§ DIRECTIONS: Look through the data below for the line with "1208x788 pixels. How" and the line with "Task: Tap the TSS 105 / 103 stat", then transcribe exactly from the first through the second, leaving out all pictures.

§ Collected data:
§

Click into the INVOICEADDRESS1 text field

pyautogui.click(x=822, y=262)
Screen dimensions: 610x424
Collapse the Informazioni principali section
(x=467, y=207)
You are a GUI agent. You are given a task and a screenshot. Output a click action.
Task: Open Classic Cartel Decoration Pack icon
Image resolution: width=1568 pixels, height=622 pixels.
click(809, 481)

§

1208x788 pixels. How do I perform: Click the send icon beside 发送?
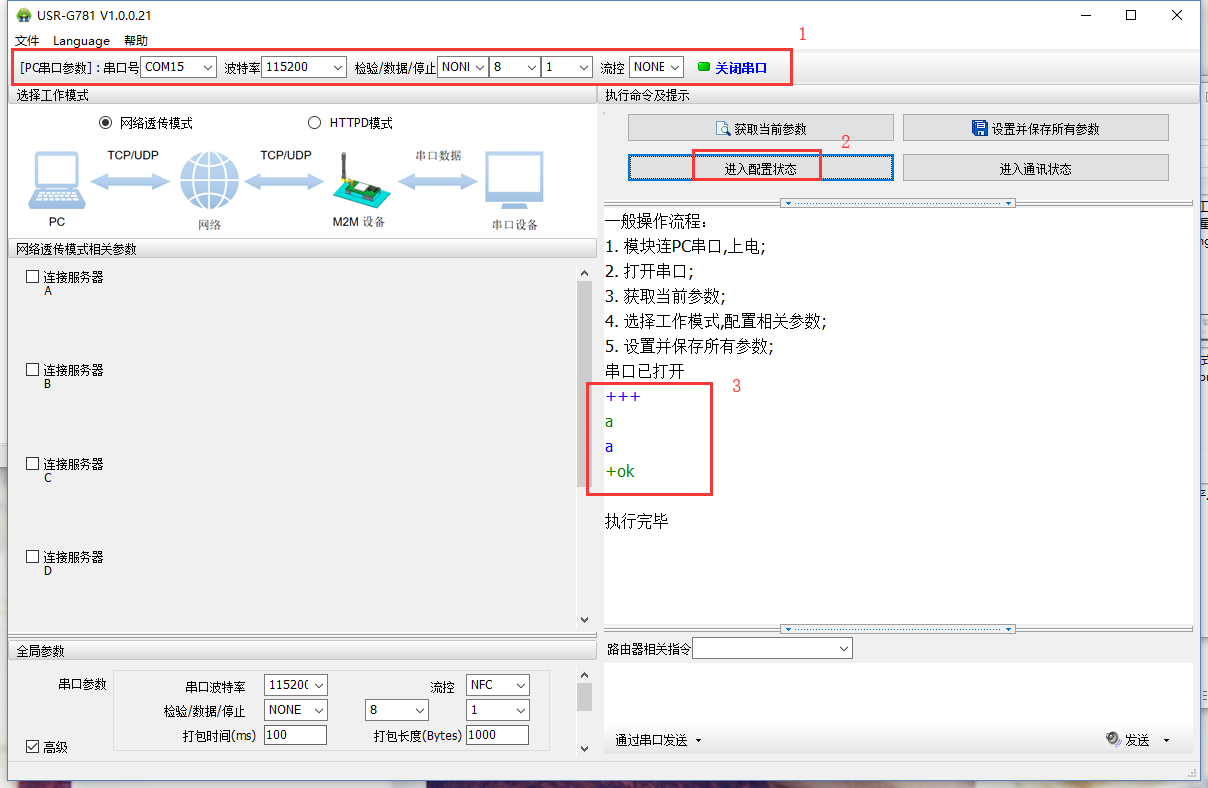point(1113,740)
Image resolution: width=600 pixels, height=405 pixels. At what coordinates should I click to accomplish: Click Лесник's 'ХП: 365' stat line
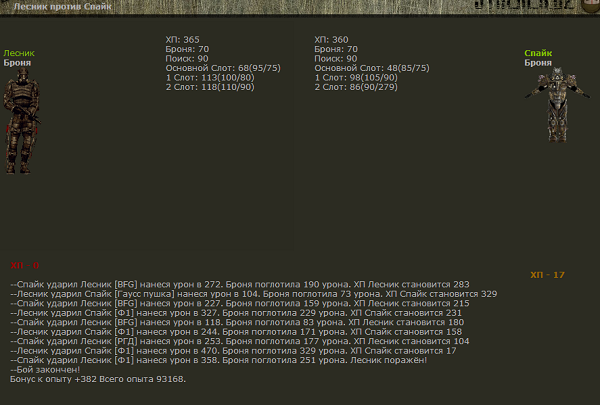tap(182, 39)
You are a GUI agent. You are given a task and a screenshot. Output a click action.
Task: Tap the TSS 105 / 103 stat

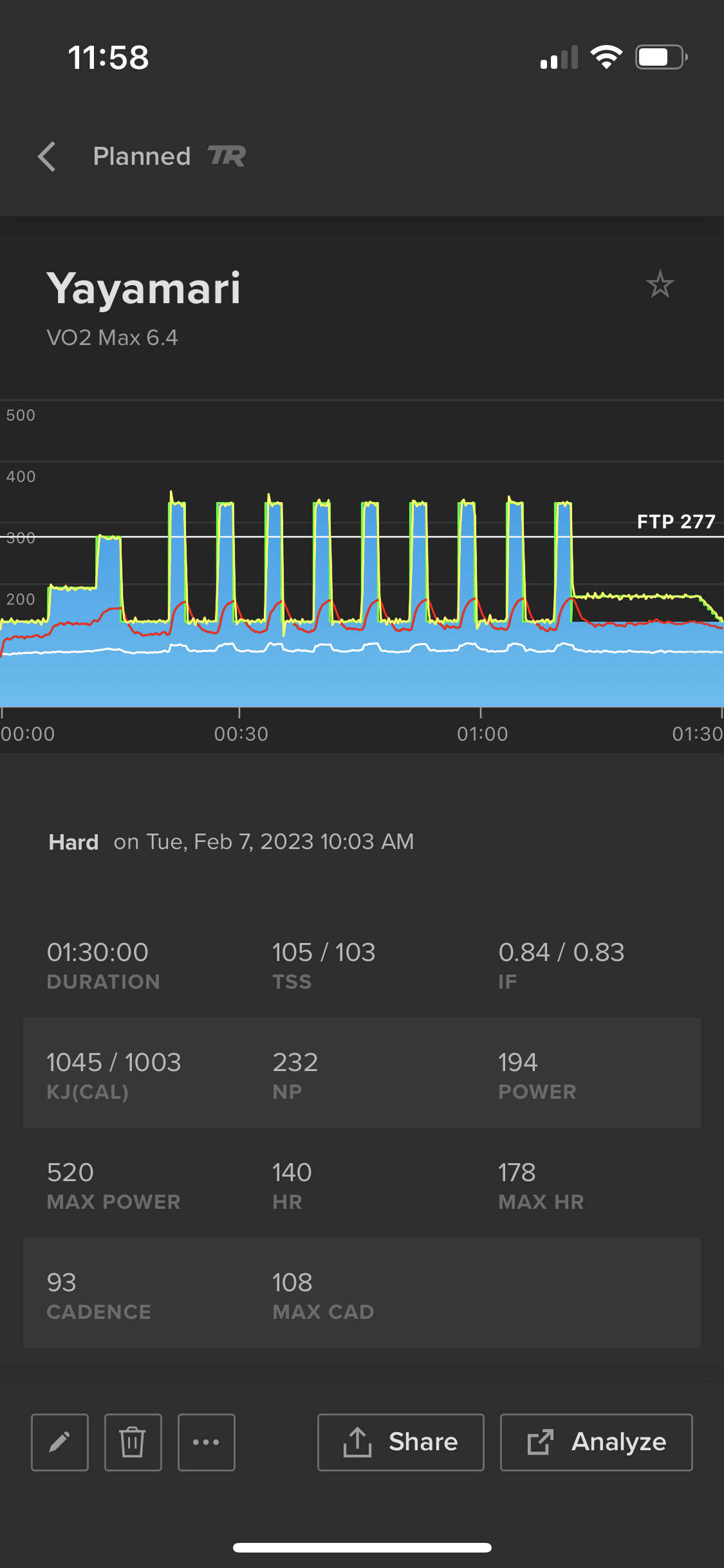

§

§ TASK RESULT:
1208x788 pixels. How do I perform: Click the send icon beside 发送?
point(1113,740)
Image resolution: width=600 pixels, height=405 pixels. At what coordinates should I click to accomplish: Click Лесник's 'ХП: 365' stat line
tap(182, 39)
You are a GUI agent. You are given a task and a screenshot. Output a click action.
Task: Tap the TSS 105 / 103 stat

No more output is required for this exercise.